TO BE DONE: Rewrite the part that opens with the row containing "Бытовая техника (170, 76)" and closes with the row containing "AKTIVITÄTEN (927, 85)", both included. Keep every request line, offset each x and y coordinate in the answers by -65, and leave the pictures out.

┌──

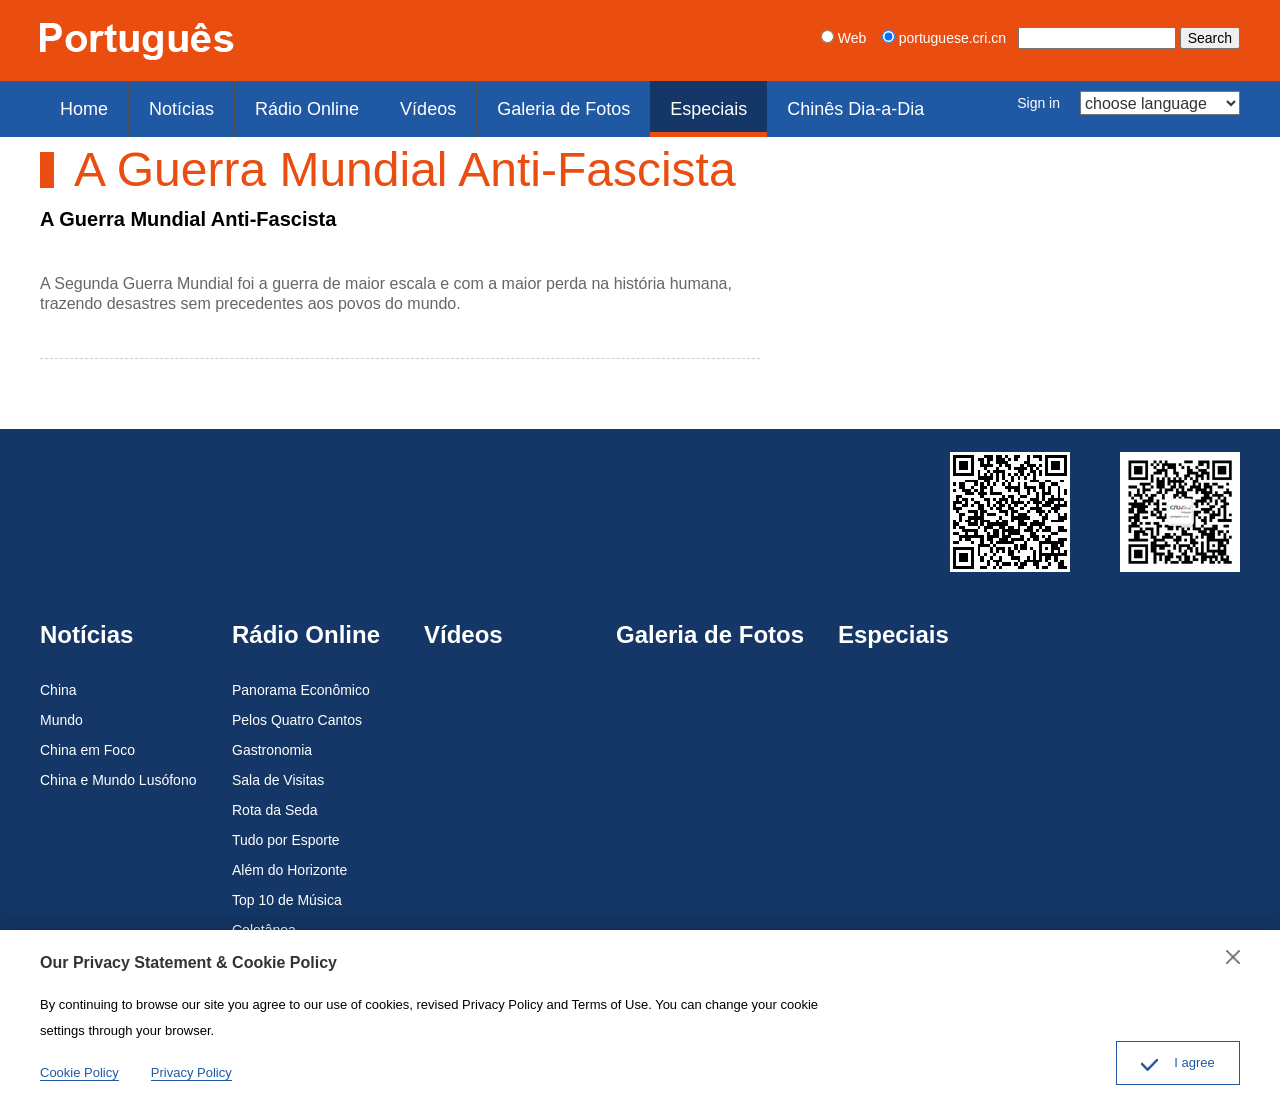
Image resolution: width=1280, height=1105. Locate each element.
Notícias (167, 103)
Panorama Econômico (301, 679)
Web (843, 38)
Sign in (1038, 103)
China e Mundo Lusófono (118, 769)
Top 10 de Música (287, 889)
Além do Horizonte (289, 859)
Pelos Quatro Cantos (297, 709)
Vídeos (393, 103)
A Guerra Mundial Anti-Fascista (188, 208)
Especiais (651, 103)
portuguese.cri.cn (944, 38)
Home (79, 103)
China (58, 679)
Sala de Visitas (278, 769)
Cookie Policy (79, 1072)
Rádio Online (283, 103)
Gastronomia (272, 739)
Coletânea (264, 919)
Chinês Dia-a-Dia (785, 103)
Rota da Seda (275, 799)
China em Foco (87, 739)
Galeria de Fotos (517, 103)
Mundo (61, 709)
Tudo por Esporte (286, 829)
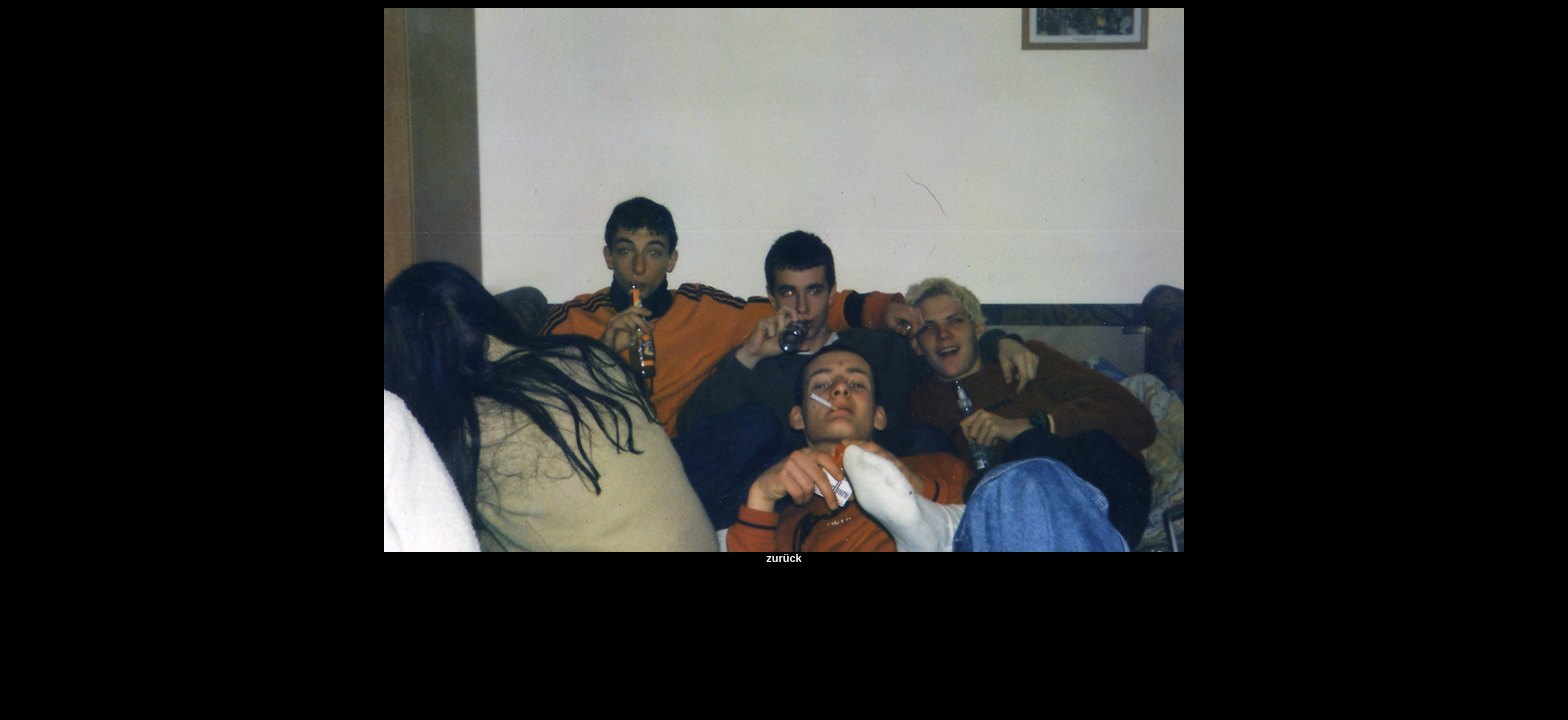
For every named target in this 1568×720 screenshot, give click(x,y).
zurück (783, 558)
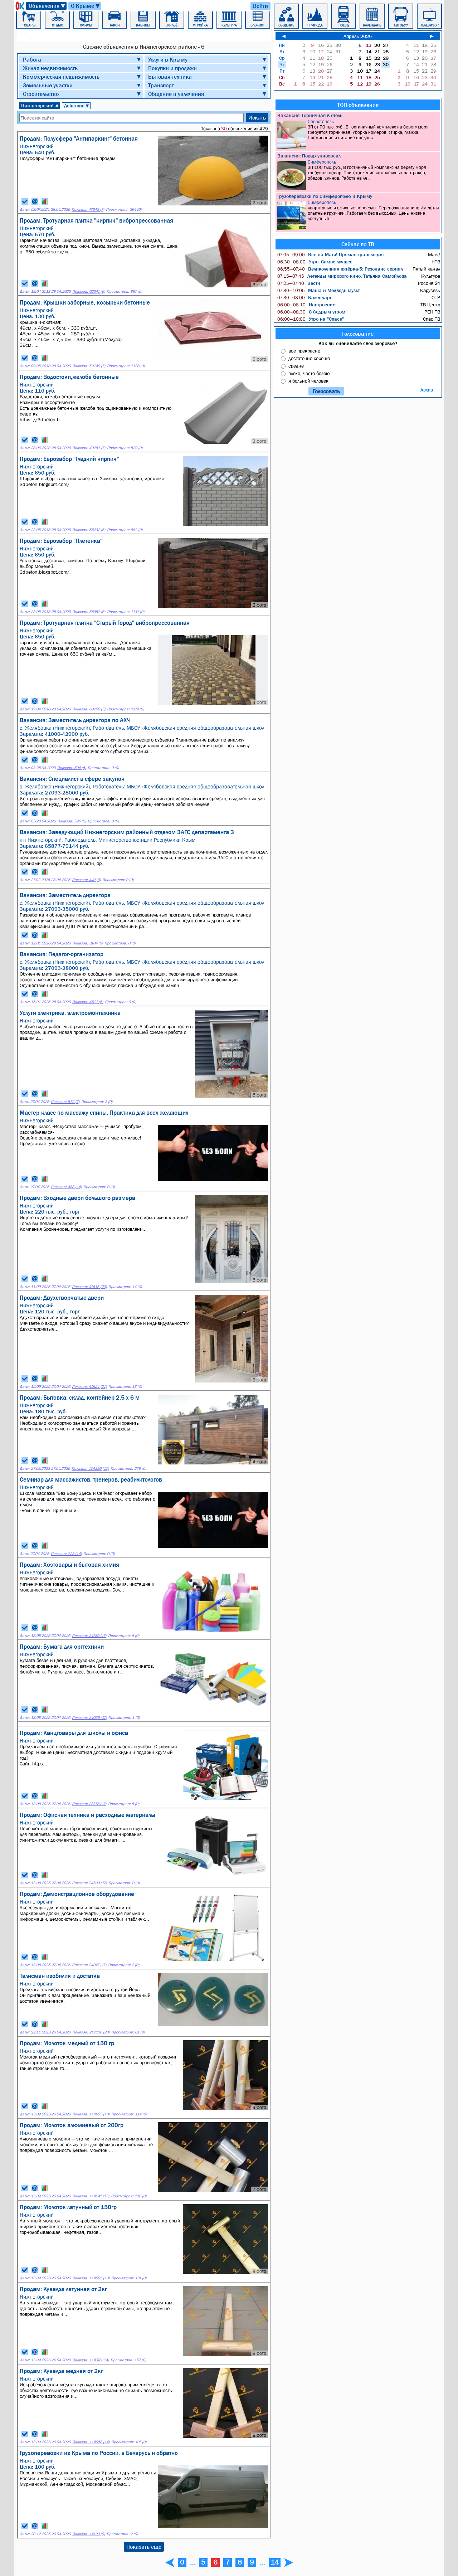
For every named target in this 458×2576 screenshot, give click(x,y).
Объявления (47, 6)
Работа (32, 59)
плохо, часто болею (309, 373)
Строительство (41, 94)
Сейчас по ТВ (357, 244)
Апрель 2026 (358, 36)
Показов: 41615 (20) (89, 1287)
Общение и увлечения (176, 94)
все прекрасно (304, 351)
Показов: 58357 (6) (88, 612)
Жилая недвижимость (50, 68)
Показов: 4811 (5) (87, 1002)
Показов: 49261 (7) (88, 448)
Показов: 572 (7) (65, 1102)
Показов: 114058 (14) (90, 2442)
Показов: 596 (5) (71, 821)
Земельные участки (48, 85)
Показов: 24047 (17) (89, 1965)
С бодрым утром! (312, 312)
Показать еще (143, 2546)
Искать (257, 117)
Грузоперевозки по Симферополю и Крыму (324, 196)
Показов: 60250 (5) (88, 709)
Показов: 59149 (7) (88, 366)
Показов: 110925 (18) (90, 2114)
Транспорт (161, 85)
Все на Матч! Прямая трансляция (330, 254)
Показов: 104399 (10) (90, 1469)
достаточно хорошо (309, 358)
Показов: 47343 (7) (88, 210)
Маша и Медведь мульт (318, 290)
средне (296, 366)
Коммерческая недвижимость (61, 76)
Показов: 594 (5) (71, 768)
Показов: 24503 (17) (89, 1883)
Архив (426, 390)
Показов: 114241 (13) (90, 2196)
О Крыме (86, 6)
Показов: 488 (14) (66, 1187)
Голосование (358, 333)
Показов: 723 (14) (66, 1554)
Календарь (304, 297)
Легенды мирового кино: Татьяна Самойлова (342, 276)
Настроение (306, 304)
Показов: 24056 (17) (89, 1718)
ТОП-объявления (358, 105)
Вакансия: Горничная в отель (309, 115)
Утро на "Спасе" (310, 319)
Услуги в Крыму (167, 59)
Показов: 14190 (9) (88, 2534)
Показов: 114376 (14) (90, 2360)
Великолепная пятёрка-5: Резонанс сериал (340, 269)
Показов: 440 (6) (86, 880)
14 (275, 2562)
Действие (76, 105)
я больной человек (308, 381)
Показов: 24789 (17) (89, 1636)
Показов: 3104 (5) (87, 943)
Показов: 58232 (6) (88, 530)
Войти (260, 6)
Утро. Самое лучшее (314, 261)
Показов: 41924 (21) (89, 1387)
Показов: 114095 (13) (90, 2278)
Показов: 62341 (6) (88, 291)
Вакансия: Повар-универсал (309, 156)
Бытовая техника (170, 76)
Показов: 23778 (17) (89, 1804)
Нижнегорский (40, 105)
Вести (298, 283)
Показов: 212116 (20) (90, 2032)
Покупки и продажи (172, 68)
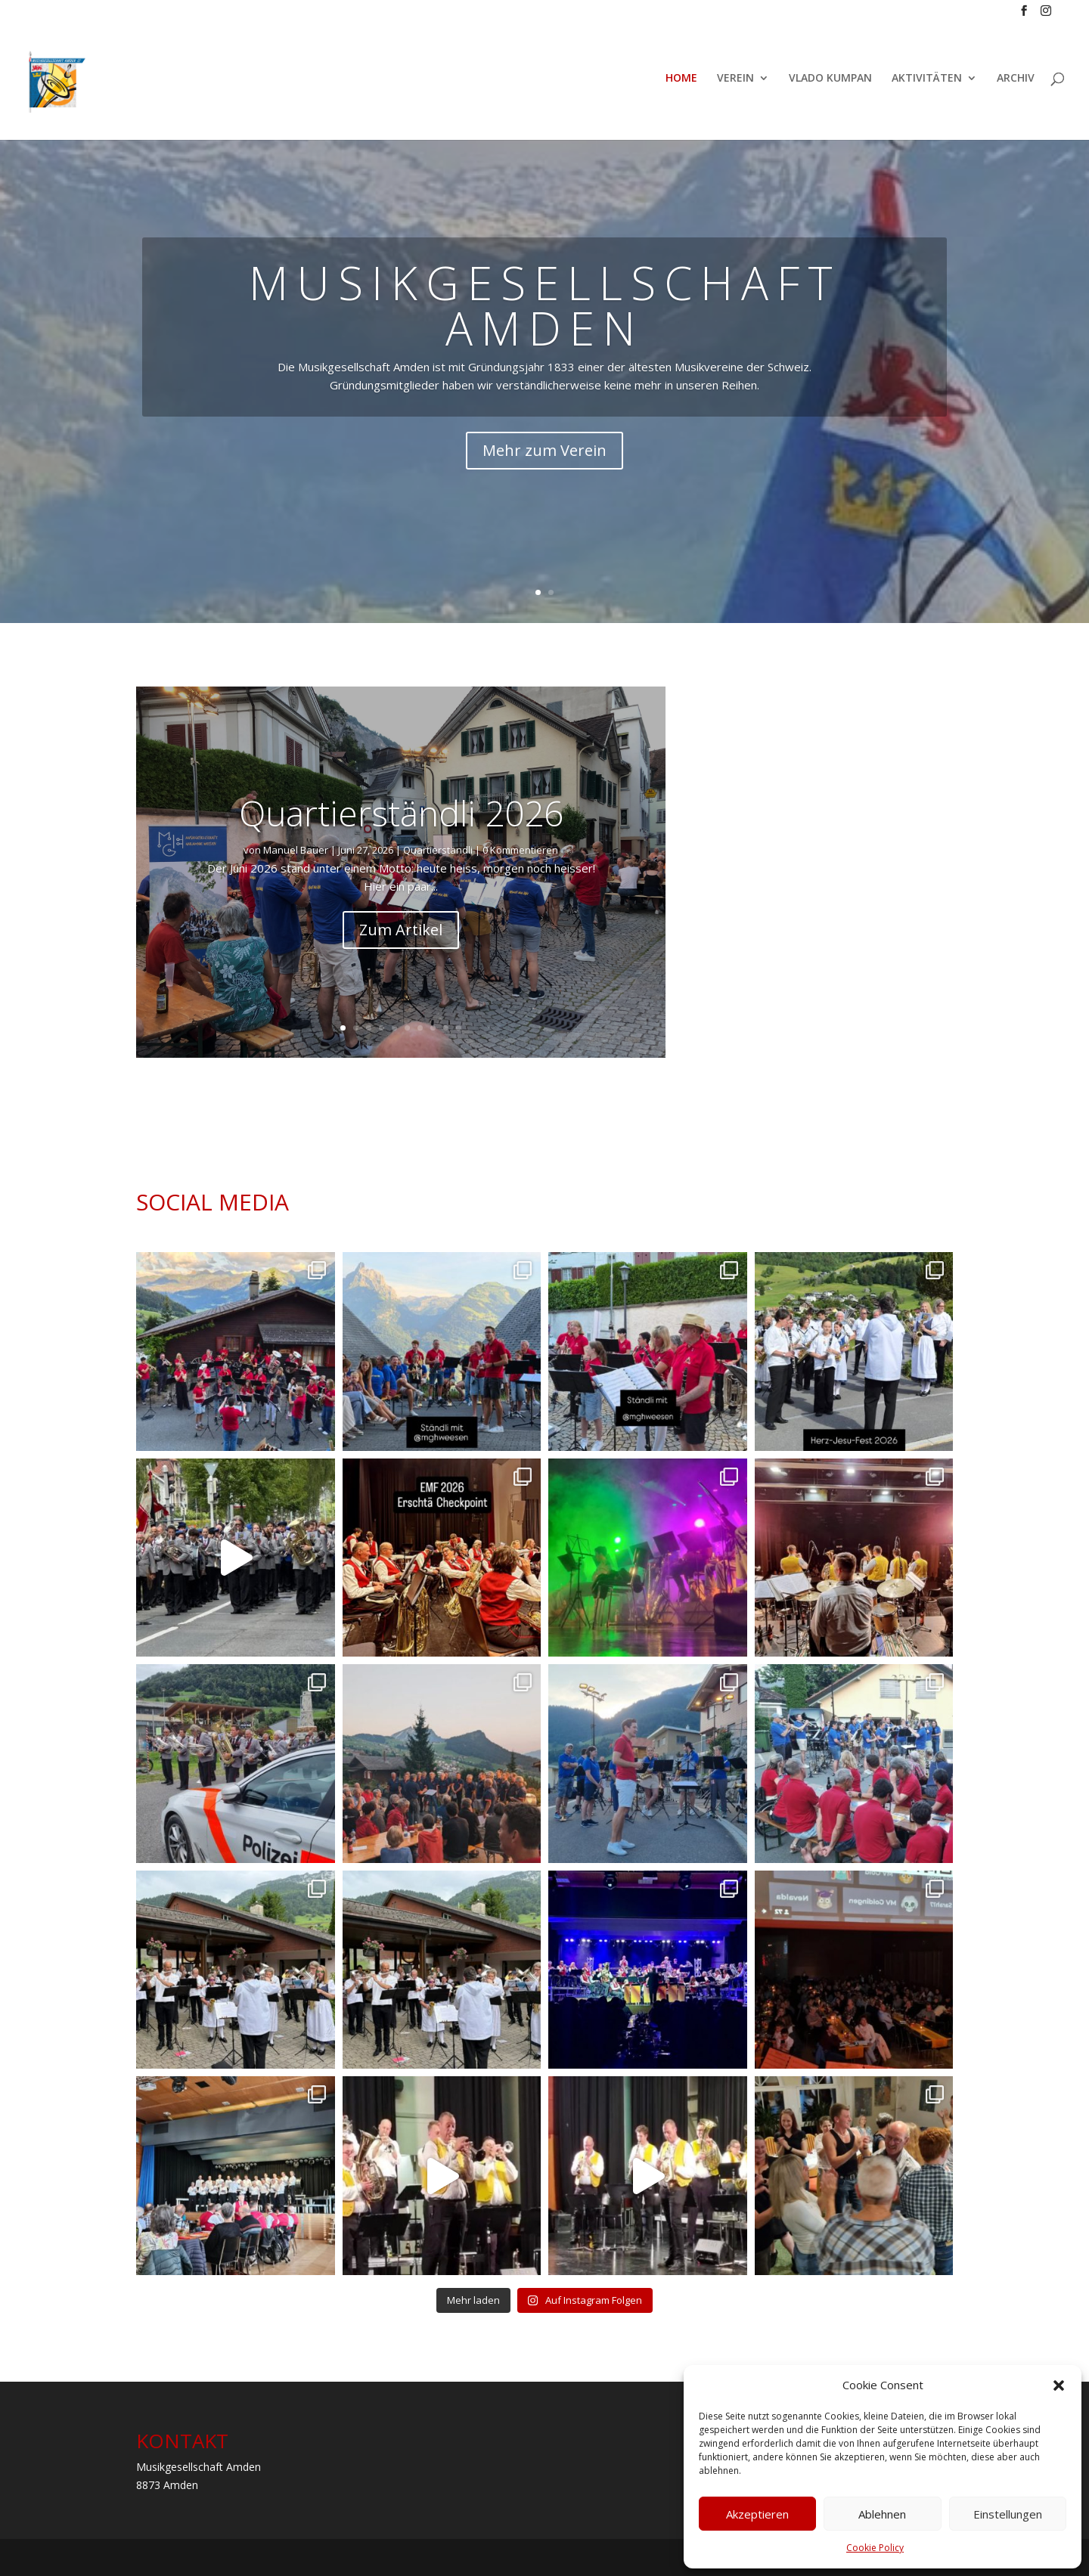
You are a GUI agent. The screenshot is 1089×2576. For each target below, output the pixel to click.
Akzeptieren (757, 2514)
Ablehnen (882, 2514)
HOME (681, 85)
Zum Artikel (400, 929)
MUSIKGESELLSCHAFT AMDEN (545, 305)
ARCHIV (1016, 85)
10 (458, 1028)
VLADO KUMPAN (830, 85)
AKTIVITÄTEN (927, 85)
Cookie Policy (875, 2547)
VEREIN (735, 85)
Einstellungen (1007, 2514)
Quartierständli (438, 850)
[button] (1058, 2385)
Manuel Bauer (295, 850)
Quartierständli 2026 (401, 812)
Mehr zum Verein (544, 450)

└──

FINAL RESULT:
Бытовая техника (105, 11)
Показов: 23778 (17) (24, 1739)
Нижнегорский (-25, 40)
Вести (233, 218)
Показов: 212116 (20) (25, 1967)
Покупки и продажи (107, 3)
You are a GUI agent. The screenshot is 1089×2576. For each target below, output the pixel to click.
Akzeptieren (692, 2449)
Ablehnen (817, 2449)
HOME (616, 20)
Zum Artikel (335, 864)
MUSIKGESELLSCHAFT AMDEN (480, 240)
ARCHIV (951, 20)
10 (393, 963)
VLADO KUMPAN (765, 20)
AKTIVITÄTEN (862, 20)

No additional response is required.